Every time you do this, the wiki grows.
Step 6 · Lint
After a few ingests, the wiki starts accumulating "dirty data": conflicting statements between sources, pages nobody links to, important concepts missing.
Tell Claude Code:
Lint the wiki for inconsistencies, outdated info, and orphan pages.
Claude will scan the wiki and give you a report. The one I ran looked something like:
- Conflict: source A says X, source B says Y
- Orphaned page: wiki/concepts/old-concept.md has no incoming links
- Missing entity: "Claude Code" is mentioned in three sources but has no entry in entities/
- Outdated info: wiki/concepts/rag.md references an older version of the systemLint doesn't make changes directly — you review the report and decide which items to fix. Fixing is easy: tell Claude to edit according to the report item by item.

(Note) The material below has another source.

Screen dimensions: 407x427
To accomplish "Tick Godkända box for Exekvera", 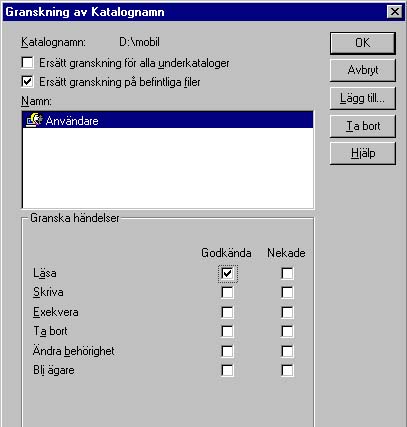I will coord(227,312).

A few observations from using it
Graph View is more intuitive than index.md
Open the Obsidian graph view — click the icon in the left sidebar, or use the command palette (Cmd+P / Ctrl+P) and search "Open graph view". There's no default shortcut; if you use it often, set one in Settings → Hotkeys. Once open, you can see the shape of the wiki: which pages are hubs (linked by many others), which are orphans (no one links to them), and where the gaps are.
The first time you see your wiki as this living network, Karpathy's line "Obsidian is the IDE, the LLM is the programmer" really clicks — you barely typed anything, but the vault is full of active notes.
Web Clipper makes filling raw/ fast
If you want to keep feeding web articles into raw/, install the Obsidian Web Clipper browser extension. Find a good article, click it, and it auto-saves as markdown into raw/. Then just tell Claude to ingest — done.
Git init the vault
Since it's essentially a markdown repository, do git init after setup. After every ingest, commit. That way you can roll back if you regret something, and the history shows how the wiki grew step by step.